I have said this 2 years in a row, so I’ll probably be wrong again, but I really don’t see Morgan Hurd fitting on the world team. Her biggest argument for making the team are her 2 world AA medals and her proven consistency and peaking when it counts the most. However, because the US is more stacked than ever, I think even peak Morgan won’t be enough to justify her a spot…
I know this is an overused sentiment, but the US could legitimately bring two worlds teams that would easily place 1st and 2nd. The depth is incredible.
Eh, I wouldn’t be shocked either way. I couldn’t even tell what “peak Morgan” was until well after nationals the past two years.
I wish Morgan would focus on bars. I hope she doesn’t do something dumb and train an amanar and get injured she doesn’t need it. IMO her greatest strength against several of the others is bars if she could just pull a few more tenths out. Her weakness is beam unfortunately that’s what holds her back so I think she has to capitalize her strength on bars so she can take her spot from McCusker actually
If by depth you mean the legit fact this is the worst quad in years, feels like the year after the Olympics and not 1 year before the games. Worst quad in years, that everyone is so double pike next to each other and you call it depth? lmao sure sis!. Its not just Americans. There are a few shining lights, but lets be real, this depth is everyone is pretty much at the same mediocre level. Everywhere. Smh! A few shining lights, but this quad, with its yurchenko fulls, its compulsory dismounts, its double twist winning beam dismount at worlds, essentially all the same bar routines, its a lame quad and you know it! No one is doing anything innovative at all. Sheep!
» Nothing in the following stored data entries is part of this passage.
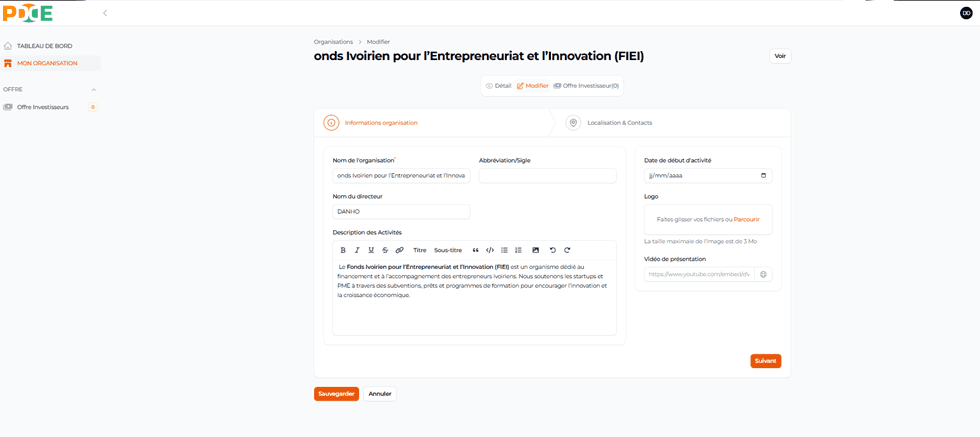Click the Parcourir link to upload logo
Screen dimensions: 980x437
(x=747, y=219)
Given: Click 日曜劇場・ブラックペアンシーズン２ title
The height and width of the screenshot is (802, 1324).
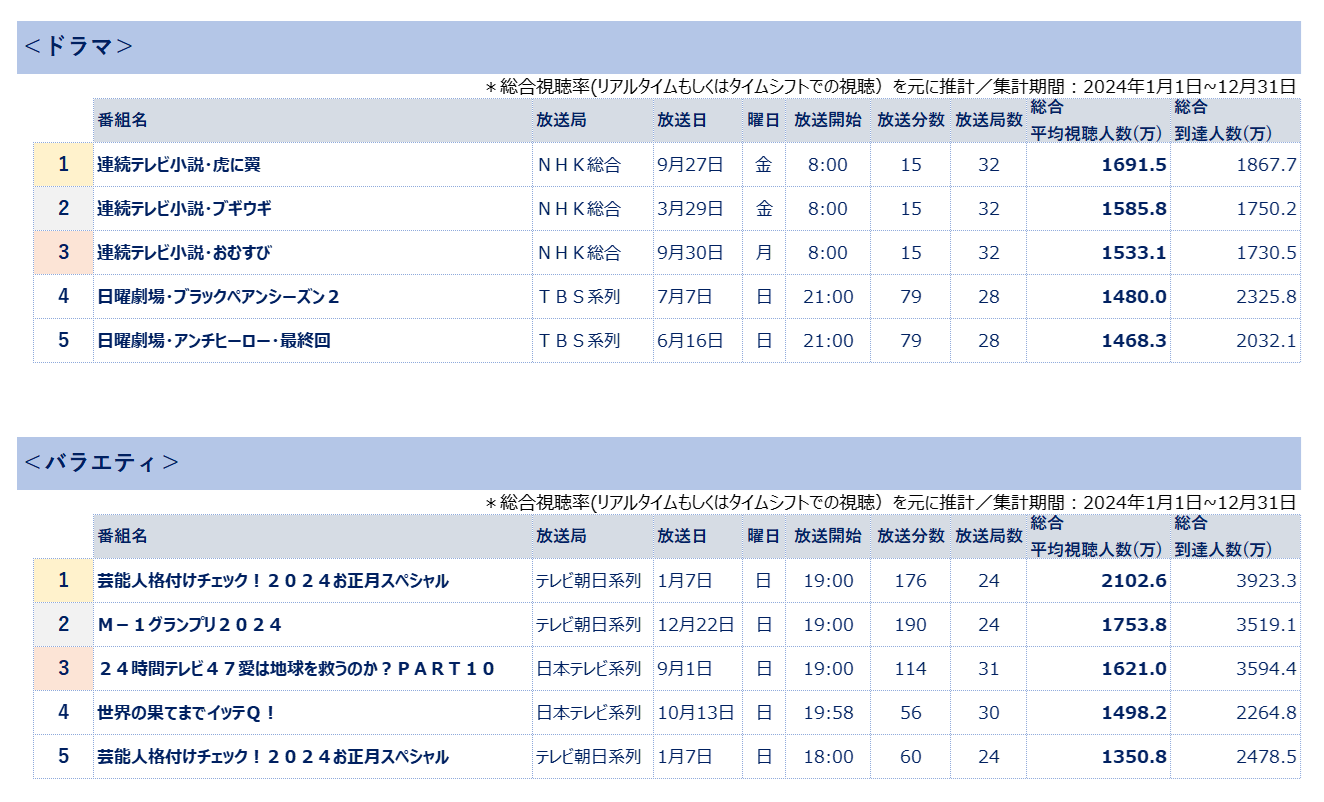Looking at the screenshot, I should pyautogui.click(x=219, y=297).
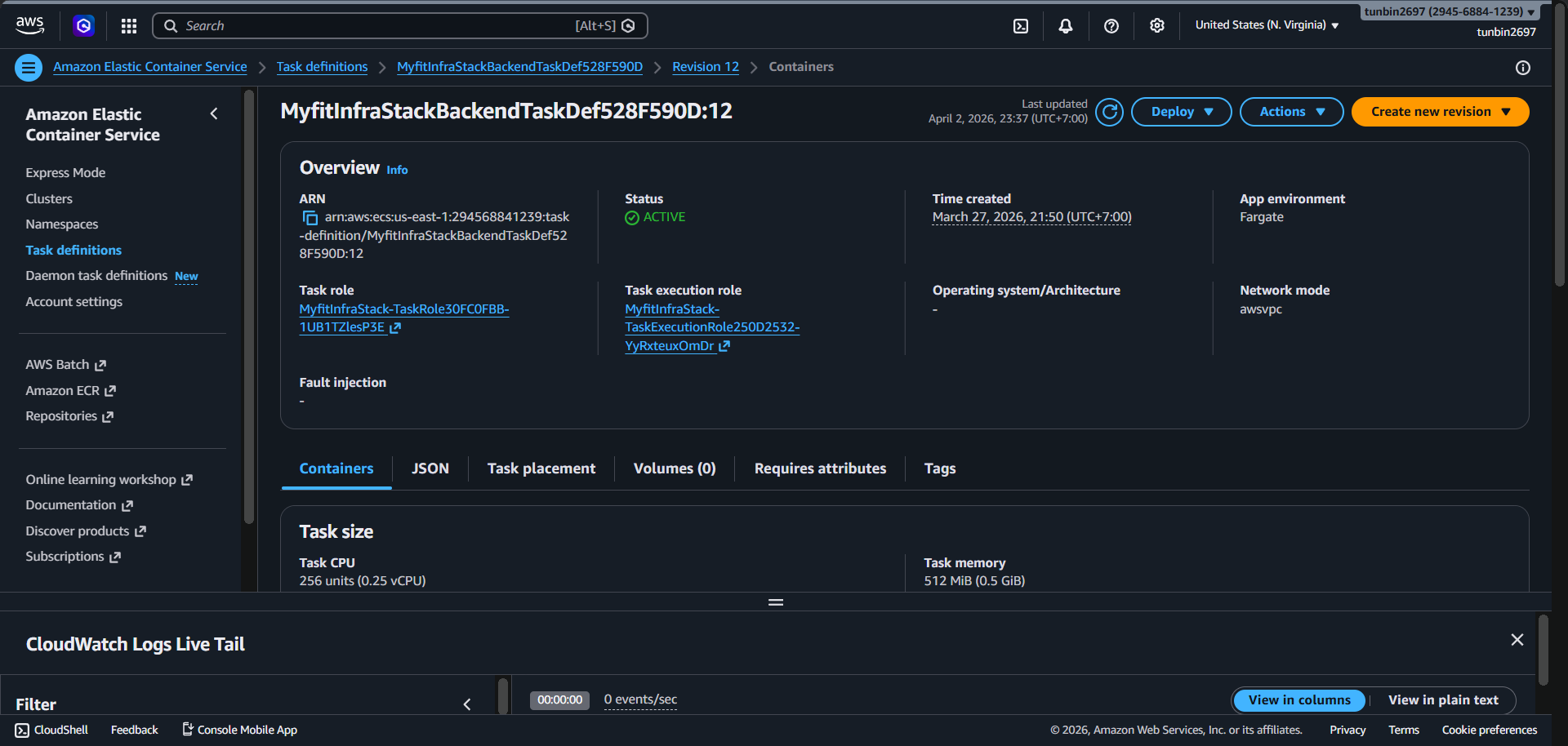Refresh the task definition data

(1109, 112)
If for some reason Simone focus on only AA at nationals only doing 1 vault. (If) skinner wins vault at nationals beating out jade. Can she petition for the world cup spots. Or is the spot only lock up for Jade.
2) is Usag rules for qualifing roll over to the next yr meaning once a gymnast qualify, she is qualified for the entire squad or is it renew every yr so other gymnast get a chance.
Brazil is better than China and Russia nowadays, and Rebeca Andrade may get a silver medal in October. I think that just Biles can beat her.